* _Your assignment_: Extract the lines beginning at the one that holds "Videa (2) [tab] (666, 1019)" and ending at the final line of the material below, keeping them exact and leaving out all pictures.

* _Material for this exercise_:
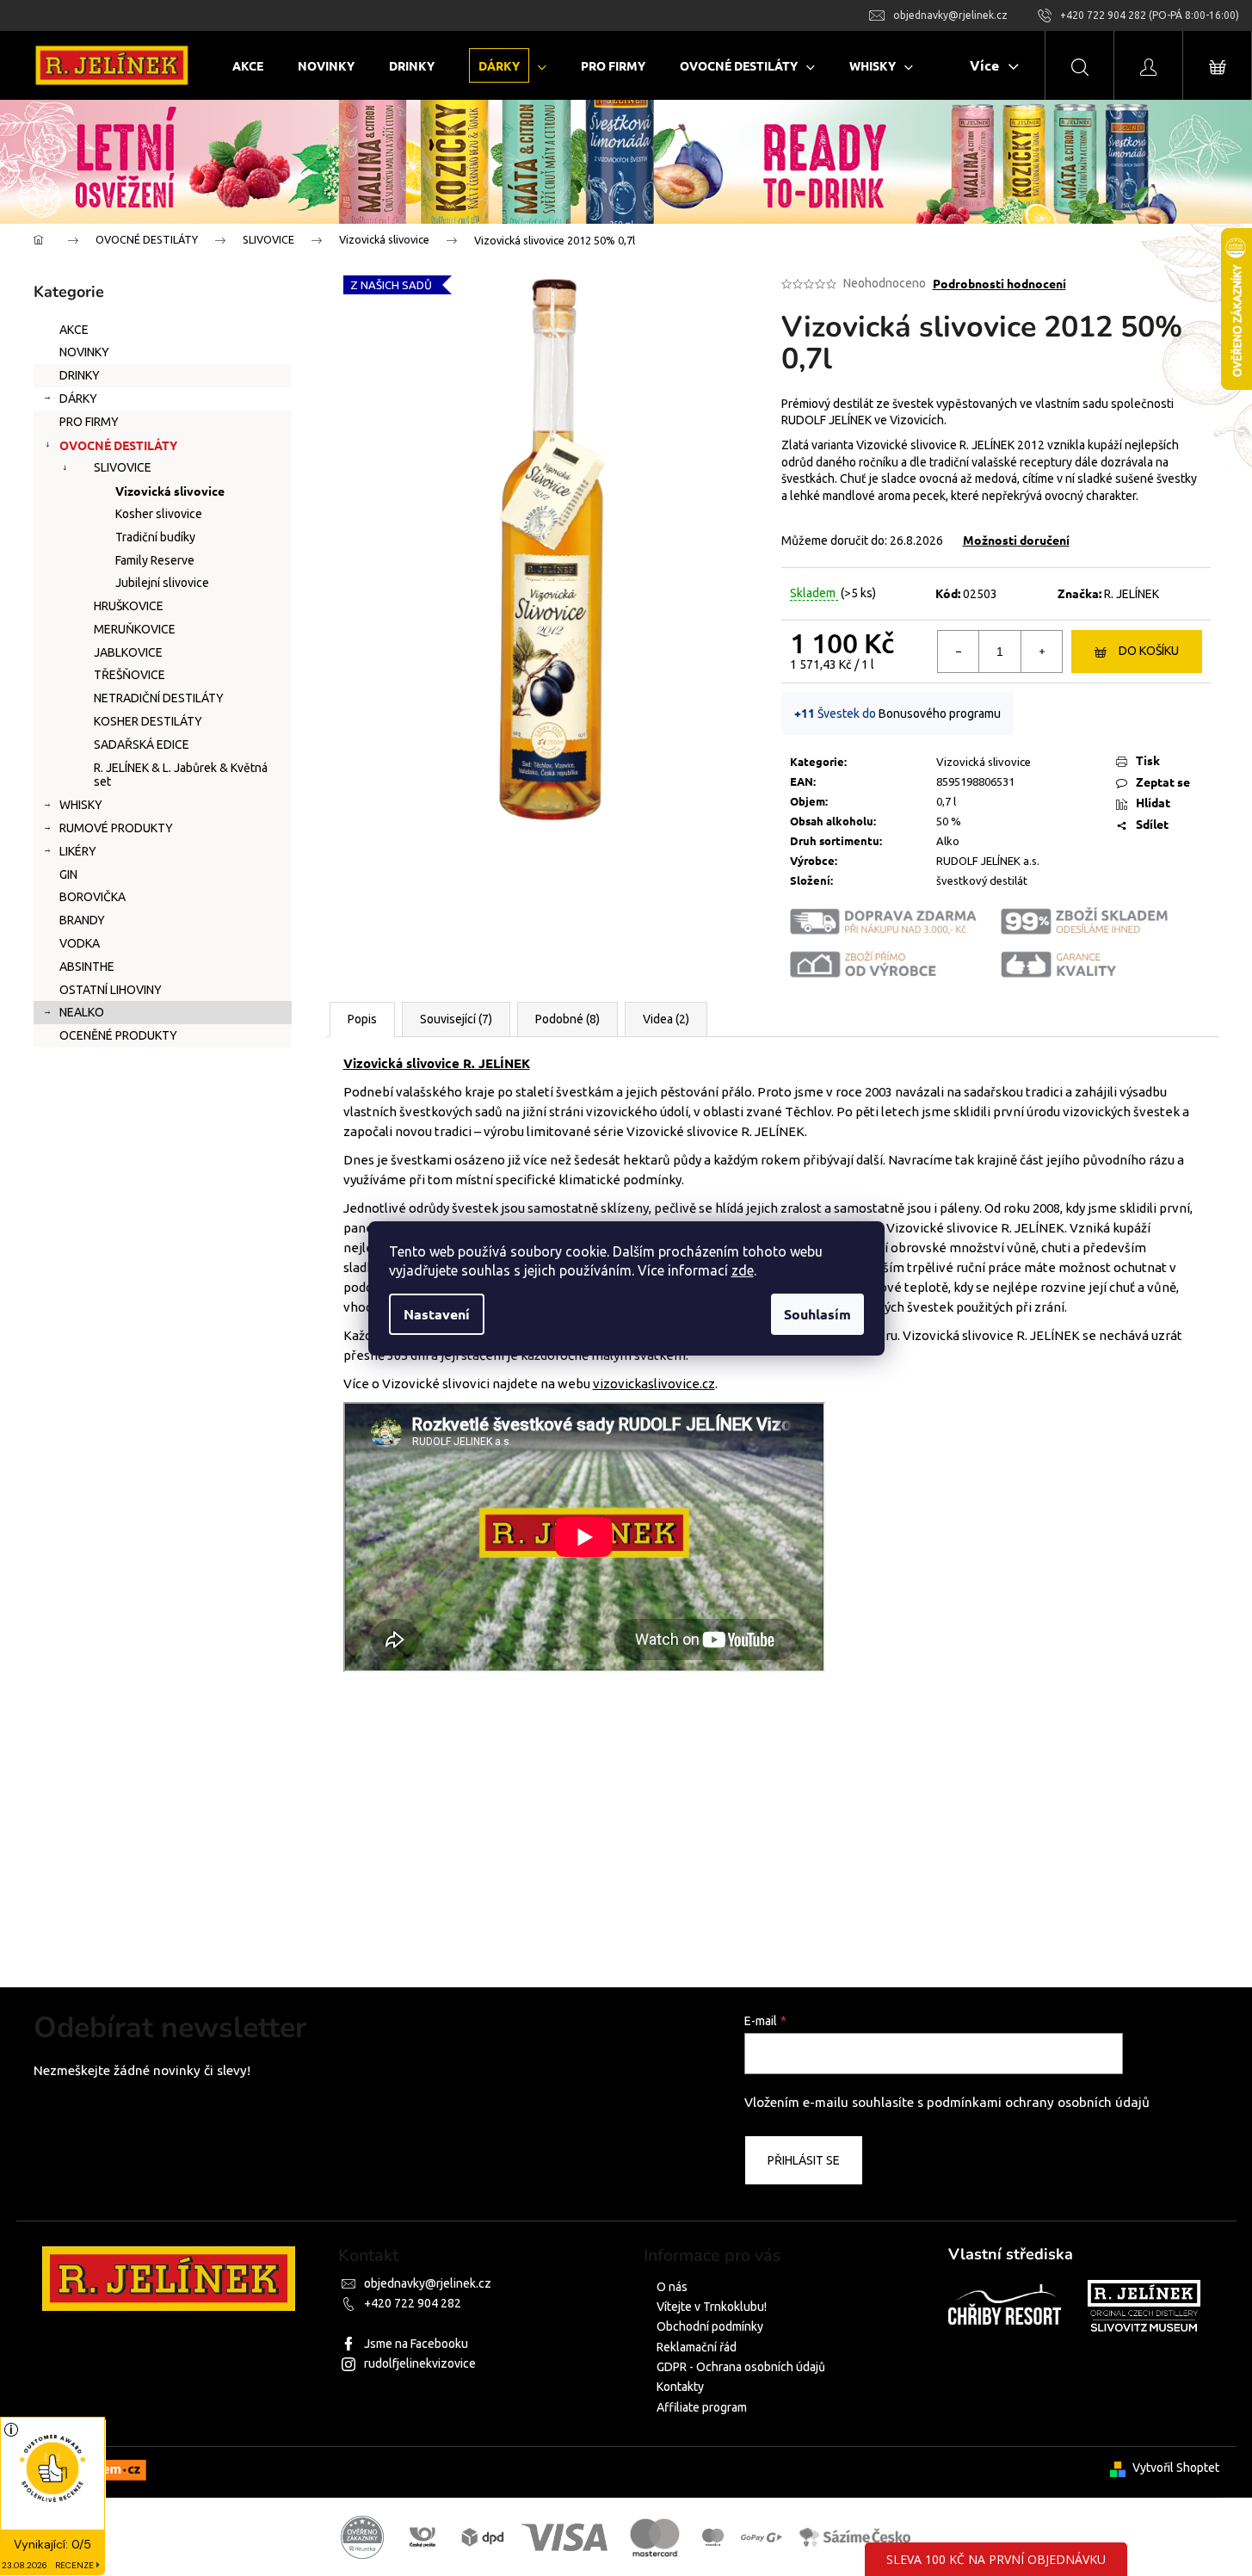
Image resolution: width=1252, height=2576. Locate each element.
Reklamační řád (697, 2347)
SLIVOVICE (122, 467)
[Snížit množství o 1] (958, 651)
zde (742, 1270)
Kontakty (680, 2387)
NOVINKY (84, 352)
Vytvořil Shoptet (1175, 2467)
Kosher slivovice (158, 514)
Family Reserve (154, 560)
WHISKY (80, 805)
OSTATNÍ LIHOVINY (110, 990)
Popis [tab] (362, 1019)
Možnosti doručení (1016, 539)
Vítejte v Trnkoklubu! (712, 2306)
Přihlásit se (804, 2160)
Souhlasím (817, 1314)
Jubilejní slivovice (162, 583)
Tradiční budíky (155, 537)
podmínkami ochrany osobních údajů (1038, 2102)
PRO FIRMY (89, 422)
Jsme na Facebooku (416, 2344)
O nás (672, 2287)
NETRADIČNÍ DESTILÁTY (159, 698)
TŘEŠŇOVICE (129, 675)
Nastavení (437, 1314)
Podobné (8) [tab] (567, 1019)
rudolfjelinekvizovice (420, 2363)
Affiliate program (702, 2407)
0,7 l (946, 801)
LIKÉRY (77, 851)
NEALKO (81, 1012)
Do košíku (1149, 651)
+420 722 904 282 (412, 2303)
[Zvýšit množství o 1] (1041, 651)
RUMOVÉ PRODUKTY (116, 828)
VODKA (79, 943)
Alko (947, 841)
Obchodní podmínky (710, 2326)
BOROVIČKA (92, 897)
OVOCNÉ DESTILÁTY (118, 445)
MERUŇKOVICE (135, 629)
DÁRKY (78, 398)
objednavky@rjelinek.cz (427, 2283)
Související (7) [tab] (456, 1019)
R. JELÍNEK (1131, 594)
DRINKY (79, 375)
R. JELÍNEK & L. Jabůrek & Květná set (181, 775)
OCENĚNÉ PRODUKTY (118, 1035)
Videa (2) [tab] (666, 1019)
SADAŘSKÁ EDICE (141, 744)
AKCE (74, 330)
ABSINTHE (86, 966)
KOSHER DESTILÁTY (148, 721)
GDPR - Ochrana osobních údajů (741, 2367)
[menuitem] (248, 66)
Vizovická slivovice (170, 490)
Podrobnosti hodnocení (999, 283)
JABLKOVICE (128, 652)
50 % (948, 821)
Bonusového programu (940, 713)
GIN (68, 874)
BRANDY (82, 920)
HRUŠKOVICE (128, 606)
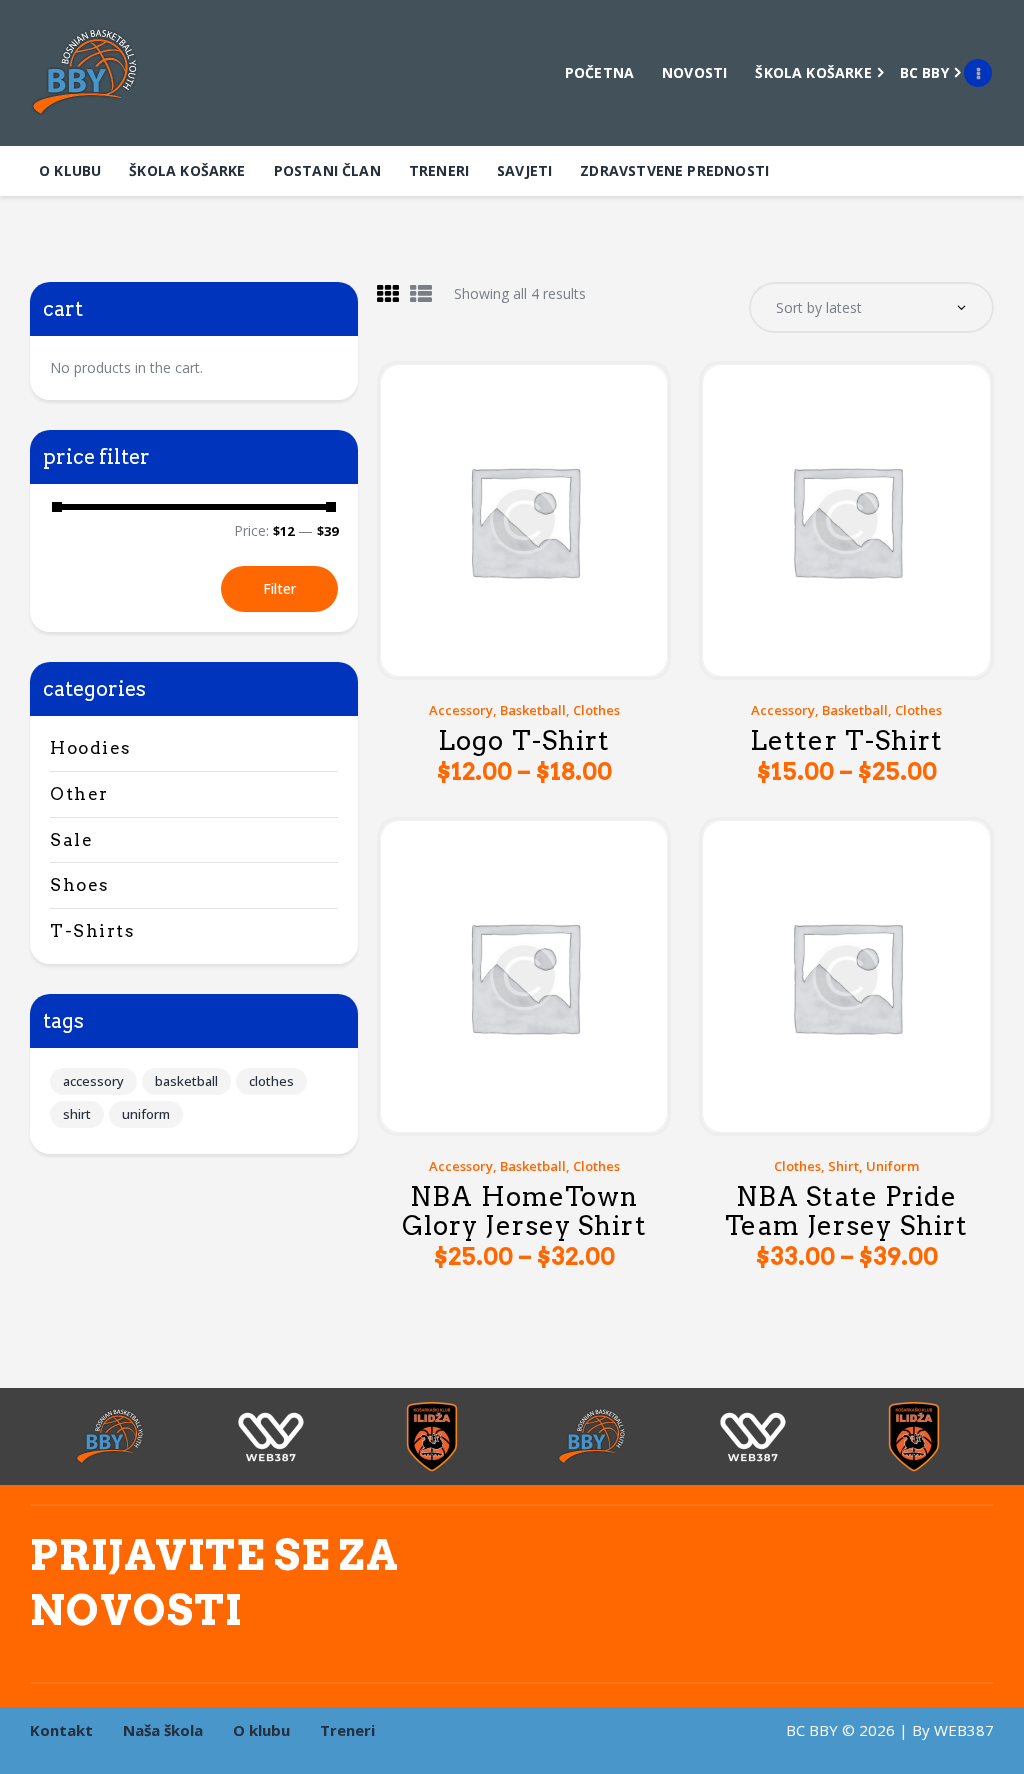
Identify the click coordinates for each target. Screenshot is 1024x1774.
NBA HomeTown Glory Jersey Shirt (524, 1211)
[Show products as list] (421, 294)
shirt (843, 1166)
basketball (533, 710)
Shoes (80, 885)
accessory (461, 710)
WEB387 (964, 1730)
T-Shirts (92, 931)
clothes (596, 710)
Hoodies (91, 748)
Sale (71, 840)
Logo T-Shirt (524, 741)
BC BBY (812, 1730)
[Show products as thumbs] (388, 294)
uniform (892, 1166)
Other (79, 794)
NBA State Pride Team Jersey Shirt (846, 1211)
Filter (279, 588)
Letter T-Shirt (846, 741)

* _Solution to this problem_:
Videa (2) [tab] (666, 1019)
SADAŘSKÁ EDICE (141, 744)
AKCE (74, 330)
ABSINTHE (86, 966)
KOSHER DESTILÁTY (148, 721)
GDPR - Ochrana osobních údajů (741, 2367)
[menuitem] (248, 66)
Vizovická slivovice (170, 490)
Podrobnosti hodnocení (999, 283)
JABLKOVICE (128, 652)
50 % (948, 821)
Bonusového programu (940, 713)
GIN (68, 874)
BRANDY (82, 920)
HRUŠKOVICE (128, 606)
Identify the click coordinates for each target. Screenshot is 1024x1774.
NBA HomeTown Glory Jersey Shirt (524, 1211)
[Show products as list] (421, 294)
shirt (843, 1166)
basketball (533, 710)
Shoes (80, 885)
accessory (461, 710)
WEB387 (964, 1730)
T-Shirts (92, 931)
clothes (596, 710)
Hoodies (91, 748)
Sale (71, 840)
Logo T-Shirt (524, 741)
BC BBY (812, 1730)
[Show products as thumbs] (388, 294)
uniform (892, 1166)
Other (79, 794)
NBA State Pride Team Jersey Shirt (846, 1211)
Filter (279, 588)
Letter T-Shirt (846, 741)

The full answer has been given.